59. Led Zeppelin - Led Zeppelin IV
A top-ten album when I was twelve. A top-twenty album when I was sixteen. But now that I’m the age when rockers start to die, I don’t need this album, this band, in my life, at least not every day after school, or pretty much the whole damn weekend, working out or re-reading The Hobbit or aimlessly driving around and around, turning it up till it shakes my rearview mirror... which doesn’t mean I hate them or never want to hear them. (I’ll never grow out of playing "Stairway.") I just don’t love them as much as I used to.

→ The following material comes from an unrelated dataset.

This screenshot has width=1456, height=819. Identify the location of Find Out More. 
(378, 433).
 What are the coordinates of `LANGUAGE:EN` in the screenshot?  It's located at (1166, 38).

60. Led Zeppelin - Led Zeppelin II
Again, I like them. Really. I do. I recognize their influence on music and my life, as well as how awesome they sound when I need them. But this band’s fans have told me I suck, since I’d rather spend time with Mayer and Mraz, artists who actually speak to me today. My tastes have been replaced along with my cells. But these two albums? Fine. They rock. A punch to the gut and a kick in the nads. The music, really, is unimpeachable. Still, I can’t defend the words: "Squeeze my lemon till the juice runs down my leg?"